— START —

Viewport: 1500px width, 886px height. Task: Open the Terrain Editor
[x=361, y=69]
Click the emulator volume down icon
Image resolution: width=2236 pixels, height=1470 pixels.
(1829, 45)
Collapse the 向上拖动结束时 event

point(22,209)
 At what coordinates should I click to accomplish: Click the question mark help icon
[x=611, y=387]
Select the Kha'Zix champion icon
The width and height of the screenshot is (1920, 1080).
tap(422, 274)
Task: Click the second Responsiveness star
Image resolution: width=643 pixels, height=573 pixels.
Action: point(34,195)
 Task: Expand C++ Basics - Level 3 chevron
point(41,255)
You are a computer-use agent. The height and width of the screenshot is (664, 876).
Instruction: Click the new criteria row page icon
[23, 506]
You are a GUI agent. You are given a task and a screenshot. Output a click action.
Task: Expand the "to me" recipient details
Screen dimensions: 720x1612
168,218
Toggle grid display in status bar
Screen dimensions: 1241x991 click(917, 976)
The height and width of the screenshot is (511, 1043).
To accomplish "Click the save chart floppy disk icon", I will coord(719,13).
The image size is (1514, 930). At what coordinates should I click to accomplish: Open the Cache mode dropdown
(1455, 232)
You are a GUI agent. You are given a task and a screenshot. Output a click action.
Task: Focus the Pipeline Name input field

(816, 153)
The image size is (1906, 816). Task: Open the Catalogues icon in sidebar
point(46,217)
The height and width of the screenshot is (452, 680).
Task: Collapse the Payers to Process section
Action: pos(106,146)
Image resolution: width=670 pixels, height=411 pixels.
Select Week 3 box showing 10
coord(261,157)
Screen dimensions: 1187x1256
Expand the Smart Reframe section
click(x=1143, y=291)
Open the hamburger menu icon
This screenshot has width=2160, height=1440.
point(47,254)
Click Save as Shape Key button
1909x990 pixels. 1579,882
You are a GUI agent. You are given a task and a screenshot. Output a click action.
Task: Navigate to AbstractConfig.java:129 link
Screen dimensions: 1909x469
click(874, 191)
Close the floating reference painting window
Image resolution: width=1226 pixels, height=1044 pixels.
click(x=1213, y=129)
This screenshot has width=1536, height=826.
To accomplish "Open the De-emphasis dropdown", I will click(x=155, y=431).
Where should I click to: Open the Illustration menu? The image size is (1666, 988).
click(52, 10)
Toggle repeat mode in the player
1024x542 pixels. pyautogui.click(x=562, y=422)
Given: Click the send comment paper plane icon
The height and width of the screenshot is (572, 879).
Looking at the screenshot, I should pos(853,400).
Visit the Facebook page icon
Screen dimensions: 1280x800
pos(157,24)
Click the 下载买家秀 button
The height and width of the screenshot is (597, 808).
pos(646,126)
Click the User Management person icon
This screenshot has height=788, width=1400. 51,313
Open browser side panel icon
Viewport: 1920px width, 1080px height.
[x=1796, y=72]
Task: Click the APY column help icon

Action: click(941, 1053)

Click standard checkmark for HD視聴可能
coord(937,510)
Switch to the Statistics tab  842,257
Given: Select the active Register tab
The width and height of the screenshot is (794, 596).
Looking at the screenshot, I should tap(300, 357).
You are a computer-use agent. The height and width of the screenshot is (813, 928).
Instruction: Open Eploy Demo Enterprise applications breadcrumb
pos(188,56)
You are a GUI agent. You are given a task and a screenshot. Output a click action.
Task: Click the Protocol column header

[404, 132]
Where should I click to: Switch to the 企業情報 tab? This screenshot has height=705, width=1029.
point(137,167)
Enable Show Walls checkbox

— END —

→ **Goal**
Starting at the line containing "Where should I click to: Switch" and ending at the last line of the entries, recast each line as a row of a Markdown table with the columns Row and Text, skipping blank lines.

→ **Worked solution**
| Row | Text |
|---|---|
| 1 | Where should I click to: Switch to the 企業情報 tab? This screenshot has height=705, width=1029. |
| 2 | point(137,167) |
| 3 | Enable Show Walls checkbox |